* start *

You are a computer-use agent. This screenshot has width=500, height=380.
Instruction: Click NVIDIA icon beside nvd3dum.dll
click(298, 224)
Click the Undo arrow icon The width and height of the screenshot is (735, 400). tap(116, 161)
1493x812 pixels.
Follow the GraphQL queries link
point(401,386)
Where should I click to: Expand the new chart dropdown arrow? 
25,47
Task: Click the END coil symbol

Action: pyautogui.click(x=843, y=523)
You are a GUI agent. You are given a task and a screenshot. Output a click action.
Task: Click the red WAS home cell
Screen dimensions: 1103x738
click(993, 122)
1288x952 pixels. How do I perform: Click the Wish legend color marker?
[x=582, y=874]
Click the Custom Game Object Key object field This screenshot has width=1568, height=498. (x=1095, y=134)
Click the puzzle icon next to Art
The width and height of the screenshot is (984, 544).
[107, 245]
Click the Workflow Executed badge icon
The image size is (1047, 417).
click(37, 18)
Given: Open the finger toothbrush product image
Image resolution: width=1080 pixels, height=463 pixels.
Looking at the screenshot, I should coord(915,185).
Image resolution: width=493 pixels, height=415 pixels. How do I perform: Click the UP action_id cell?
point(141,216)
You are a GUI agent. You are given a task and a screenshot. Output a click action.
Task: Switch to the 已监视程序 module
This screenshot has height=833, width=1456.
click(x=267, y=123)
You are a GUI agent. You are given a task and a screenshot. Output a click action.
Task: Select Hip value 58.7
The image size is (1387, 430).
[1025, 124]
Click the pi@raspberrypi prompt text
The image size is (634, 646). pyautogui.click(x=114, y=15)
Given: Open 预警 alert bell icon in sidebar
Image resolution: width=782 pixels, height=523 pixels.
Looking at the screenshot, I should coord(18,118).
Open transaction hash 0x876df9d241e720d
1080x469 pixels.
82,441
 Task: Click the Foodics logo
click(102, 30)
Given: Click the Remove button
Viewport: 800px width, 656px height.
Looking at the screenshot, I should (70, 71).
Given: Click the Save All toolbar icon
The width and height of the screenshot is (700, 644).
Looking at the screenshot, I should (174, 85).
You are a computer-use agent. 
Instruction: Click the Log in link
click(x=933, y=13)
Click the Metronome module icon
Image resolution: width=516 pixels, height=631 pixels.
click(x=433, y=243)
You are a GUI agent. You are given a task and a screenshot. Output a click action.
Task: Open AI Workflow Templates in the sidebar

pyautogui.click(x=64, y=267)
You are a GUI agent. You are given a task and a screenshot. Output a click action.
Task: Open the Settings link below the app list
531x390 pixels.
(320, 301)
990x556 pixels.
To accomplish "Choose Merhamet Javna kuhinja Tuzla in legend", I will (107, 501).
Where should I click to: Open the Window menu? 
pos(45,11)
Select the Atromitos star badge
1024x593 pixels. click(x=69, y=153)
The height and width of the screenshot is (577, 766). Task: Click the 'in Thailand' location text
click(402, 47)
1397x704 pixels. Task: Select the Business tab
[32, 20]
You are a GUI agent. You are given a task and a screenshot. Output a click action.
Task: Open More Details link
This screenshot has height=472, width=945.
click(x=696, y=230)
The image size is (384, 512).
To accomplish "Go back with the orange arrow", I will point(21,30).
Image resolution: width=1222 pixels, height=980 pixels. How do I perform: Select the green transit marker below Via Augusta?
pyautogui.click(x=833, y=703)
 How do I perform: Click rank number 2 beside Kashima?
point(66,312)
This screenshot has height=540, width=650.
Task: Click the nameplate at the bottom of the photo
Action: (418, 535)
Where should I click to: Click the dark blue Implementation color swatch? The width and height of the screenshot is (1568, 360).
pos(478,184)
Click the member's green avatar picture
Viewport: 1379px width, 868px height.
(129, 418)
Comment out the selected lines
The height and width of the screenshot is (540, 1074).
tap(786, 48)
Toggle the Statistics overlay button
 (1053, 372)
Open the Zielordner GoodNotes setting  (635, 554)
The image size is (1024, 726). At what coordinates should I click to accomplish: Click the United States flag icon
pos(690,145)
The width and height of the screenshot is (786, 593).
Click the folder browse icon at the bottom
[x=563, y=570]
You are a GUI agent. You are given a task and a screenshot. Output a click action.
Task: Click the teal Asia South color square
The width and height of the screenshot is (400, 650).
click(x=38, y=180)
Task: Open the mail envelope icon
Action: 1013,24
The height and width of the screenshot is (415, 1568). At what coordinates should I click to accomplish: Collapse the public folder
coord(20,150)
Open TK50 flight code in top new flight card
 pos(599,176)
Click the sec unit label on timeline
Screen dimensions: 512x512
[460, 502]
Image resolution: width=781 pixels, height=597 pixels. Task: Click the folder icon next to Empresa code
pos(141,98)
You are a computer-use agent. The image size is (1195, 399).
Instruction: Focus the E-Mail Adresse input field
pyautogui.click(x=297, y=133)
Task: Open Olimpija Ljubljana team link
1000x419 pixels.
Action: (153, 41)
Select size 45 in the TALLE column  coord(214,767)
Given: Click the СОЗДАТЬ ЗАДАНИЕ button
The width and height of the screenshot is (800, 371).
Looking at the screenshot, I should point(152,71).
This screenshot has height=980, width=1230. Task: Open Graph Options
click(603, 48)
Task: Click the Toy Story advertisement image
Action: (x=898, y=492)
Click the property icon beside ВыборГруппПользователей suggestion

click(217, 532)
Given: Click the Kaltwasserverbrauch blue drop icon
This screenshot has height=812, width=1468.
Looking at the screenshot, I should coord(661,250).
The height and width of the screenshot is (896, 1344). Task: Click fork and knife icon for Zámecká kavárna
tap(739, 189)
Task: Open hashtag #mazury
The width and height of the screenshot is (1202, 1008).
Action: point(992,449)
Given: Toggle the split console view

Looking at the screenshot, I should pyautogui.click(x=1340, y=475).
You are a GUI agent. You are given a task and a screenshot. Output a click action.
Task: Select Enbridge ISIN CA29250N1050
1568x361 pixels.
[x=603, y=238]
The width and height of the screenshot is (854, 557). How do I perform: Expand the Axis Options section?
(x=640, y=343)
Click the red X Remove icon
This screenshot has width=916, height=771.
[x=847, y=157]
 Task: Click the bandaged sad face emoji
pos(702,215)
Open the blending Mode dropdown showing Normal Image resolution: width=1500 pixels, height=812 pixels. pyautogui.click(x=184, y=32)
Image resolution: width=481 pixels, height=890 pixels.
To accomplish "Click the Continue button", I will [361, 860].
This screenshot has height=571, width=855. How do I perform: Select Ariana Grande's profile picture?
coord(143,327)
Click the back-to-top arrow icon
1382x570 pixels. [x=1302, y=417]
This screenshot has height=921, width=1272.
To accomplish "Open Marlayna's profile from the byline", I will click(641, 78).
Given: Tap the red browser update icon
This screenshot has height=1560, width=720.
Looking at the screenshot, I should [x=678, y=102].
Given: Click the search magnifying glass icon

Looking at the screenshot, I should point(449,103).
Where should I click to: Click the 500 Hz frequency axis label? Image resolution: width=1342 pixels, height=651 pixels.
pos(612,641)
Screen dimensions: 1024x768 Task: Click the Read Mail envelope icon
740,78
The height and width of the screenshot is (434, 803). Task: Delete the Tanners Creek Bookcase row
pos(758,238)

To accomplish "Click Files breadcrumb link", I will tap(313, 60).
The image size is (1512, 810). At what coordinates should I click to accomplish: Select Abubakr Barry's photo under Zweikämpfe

* end *

* SET EXERCISE
Reproduce all of the data above line for line, without altering any of it.

* RESPONSE FOR THIS EXERCISE
You are a computer-use agent. This screenshot has width=500, height=380.
Instruction: Click NVIDIA icon beside nvd3dum.dll
click(298, 224)
Click the Undo arrow icon The width and height of the screenshot is (735, 400). tap(116, 161)
1493x812 pixels.
Follow the GraphQL queries link
point(401,386)
Where should I click to: Expand the new chart dropdown arrow? 
25,47
Task: Click the END coil symbol

Action: pyautogui.click(x=843, y=523)
You are a GUI agent. You are given a task and a screenshot. Output a click action.
Task: Click the red WAS home cell
Screen dimensions: 1103x738
click(993, 122)
1288x952 pixels. How do I perform: Click the Wish legend color marker?
[x=582, y=874]
Click the Custom Game Object Key object field This screenshot has width=1568, height=498. (x=1095, y=134)
Click the puzzle icon next to Art
The width and height of the screenshot is (984, 544).
[107, 245]
Click the Workflow Executed badge icon
The image size is (1047, 417).
click(37, 18)
Given: Open the finger toothbrush product image
Image resolution: width=1080 pixels, height=463 pixels.
Looking at the screenshot, I should coord(915,185).
Image resolution: width=493 pixels, height=415 pixels. How do I perform: Click the UP action_id cell?
point(141,216)
You are a GUI agent. You are given a task and a screenshot. Output a click action.
Task: Switch to the 已监视程序 module
This screenshot has height=833, width=1456.
click(x=267, y=123)
You are a GUI agent. You are given a task and a screenshot. Output a click action.
Task: Select Hip value 58.7
The image size is (1387, 430).
[1025, 124]
Click the pi@raspberrypi prompt text
The image size is (634, 646). pyautogui.click(x=114, y=15)
Given: Open 预警 alert bell icon in sidebar
Image resolution: width=782 pixels, height=523 pixels.
Looking at the screenshot, I should coord(18,118).
Open transaction hash 0x876df9d241e720d
1080x469 pixels.
82,441
 Task: Click the Foodics logo
click(102, 30)
Given: Click the Remove button
Viewport: 800px width, 656px height.
Looking at the screenshot, I should (70, 71).
Given: Click the Save All toolbar icon
The width and height of the screenshot is (700, 644).
Looking at the screenshot, I should (174, 85).
You are a computer-use agent. 
Instruction: Click the Log in link
click(x=933, y=13)
Click the Metronome module icon
Image resolution: width=516 pixels, height=631 pixels.
click(x=433, y=243)
You are a GUI agent. You are given a task and a screenshot. Output a click action.
Task: Open AI Workflow Templates in the sidebar

pyautogui.click(x=64, y=267)
You are a GUI agent. You are given a task and a screenshot. Output a click action.
Task: Open the Settings link below the app list
531x390 pixels.
(320, 301)
990x556 pixels.
To accomplish "Choose Merhamet Javna kuhinja Tuzla in legend", I will (107, 501).
Where should I click to: Open the Window menu? 
pos(45,11)
Select the Atromitos star badge
1024x593 pixels. click(x=69, y=153)
The height and width of the screenshot is (577, 766). Task: Click the 'in Thailand' location text
click(402, 47)
1397x704 pixels. Task: Select the Business tab
[32, 20]
You are a GUI agent. You are given a task and a screenshot. Output a click action.
Task: Open More Details link
This screenshot has height=472, width=945.
click(x=696, y=230)
The image size is (384, 512).
To accomplish "Go back with the orange arrow", I will point(21,30).
Image resolution: width=1222 pixels, height=980 pixels. How do I perform: Select the green transit marker below Via Augusta?
pyautogui.click(x=833, y=703)
 How do I perform: Click rank number 2 beside Kashima?
point(66,312)
This screenshot has height=540, width=650.
Task: Click the nameplate at the bottom of the photo
Action: (418, 535)
Where should I click to: Click the dark blue Implementation color swatch? The width and height of the screenshot is (1568, 360).
pos(478,184)
Click the member's green avatar picture
Viewport: 1379px width, 868px height.
(129, 418)
Comment out the selected lines
The height and width of the screenshot is (540, 1074).
tap(786, 48)
Toggle the Statistics overlay button
 (1053, 372)
Open the Zielordner GoodNotes setting  (635, 554)
The image size is (1024, 726). At what coordinates should I click to accomplish: Click the United States flag icon
pos(690,145)
The width and height of the screenshot is (786, 593).
Click the folder browse icon at the bottom
[x=563, y=570]
You are a GUI agent. You are given a task and a screenshot. Output a click action.
Task: Click the teal Asia South color square
The width and height of the screenshot is (400, 650).
click(x=38, y=180)
Task: Open the mail envelope icon
Action: 1013,24
The height and width of the screenshot is (415, 1568). At what coordinates should I click to accomplish: Collapse the public folder
coord(20,150)
Open TK50 flight code in top new flight card
 pos(599,176)
Click the sec unit label on timeline
Screen dimensions: 512x512
[460, 502]
Image resolution: width=781 pixels, height=597 pixels. Task: Click the folder icon next to Empresa code
pos(141,98)
You are a computer-use agent. The image size is (1195, 399).
Instruction: Focus the E-Mail Adresse input field
pyautogui.click(x=297, y=133)
Task: Open Olimpija Ljubljana team link
1000x419 pixels.
Action: (153, 41)
Select size 45 in the TALLE column  coord(214,767)
Given: Click the СОЗДАТЬ ЗАДАНИЕ button
The width and height of the screenshot is (800, 371).
Looking at the screenshot, I should point(152,71).
This screenshot has height=980, width=1230. Task: Open Graph Options
click(603, 48)
Task: Click the Toy Story advertisement image
Action: (x=898, y=492)
Click the property icon beside ВыборГруппПользователей suggestion

click(217, 532)
Given: Click the Kaltwasserverbrauch blue drop icon
This screenshot has height=812, width=1468.
Looking at the screenshot, I should coord(661,250).
The height and width of the screenshot is (896, 1344). Task: Click fork and knife icon for Zámecká kavárna
tap(739, 189)
Task: Open hashtag #mazury
The width and height of the screenshot is (1202, 1008).
Action: point(992,449)
Given: Toggle the split console view

Looking at the screenshot, I should pyautogui.click(x=1340, y=475).
You are a GUI agent. You are given a task and a screenshot. Output a click action.
Task: Select Enbridge ISIN CA29250N1050
1568x361 pixels.
[x=603, y=238]
The width and height of the screenshot is (854, 557). How do I perform: Expand the Axis Options section?
(x=640, y=343)
Click the red X Remove icon
This screenshot has width=916, height=771.
[x=847, y=157]
 Task: Click the bandaged sad face emoji
pos(702,215)
Open the blending Mode dropdown showing Normal Image resolution: width=1500 pixels, height=812 pixels. pyautogui.click(x=184, y=32)
Image resolution: width=481 pixels, height=890 pixels.
To accomplish "Click the Continue button", I will [361, 860].
This screenshot has height=571, width=855. How do I perform: Select Ariana Grande's profile picture?
coord(143,327)
Click the back-to-top arrow icon
1382x570 pixels. [x=1302, y=417]
This screenshot has height=921, width=1272.
To accomplish "Open Marlayna's profile from the byline", I will click(641, 78).
Given: Tap the red browser update icon
This screenshot has height=1560, width=720.
Looking at the screenshot, I should [x=678, y=102].
Given: Click the search magnifying glass icon

Looking at the screenshot, I should point(449,103).
Where should I click to: Click the 500 Hz frequency axis label? Image resolution: width=1342 pixels, height=651 pixels.
pos(612,641)
Screen dimensions: 1024x768 Task: Click the Read Mail envelope icon
740,78
The height and width of the screenshot is (434, 803). Task: Delete the Tanners Creek Bookcase row
pos(758,238)

To accomplish "Click Files breadcrumb link", I will tap(313, 60).
The image size is (1512, 810). At what coordinates should I click to accomplish: Select Abubakr Barry's photo under Zweikämpfe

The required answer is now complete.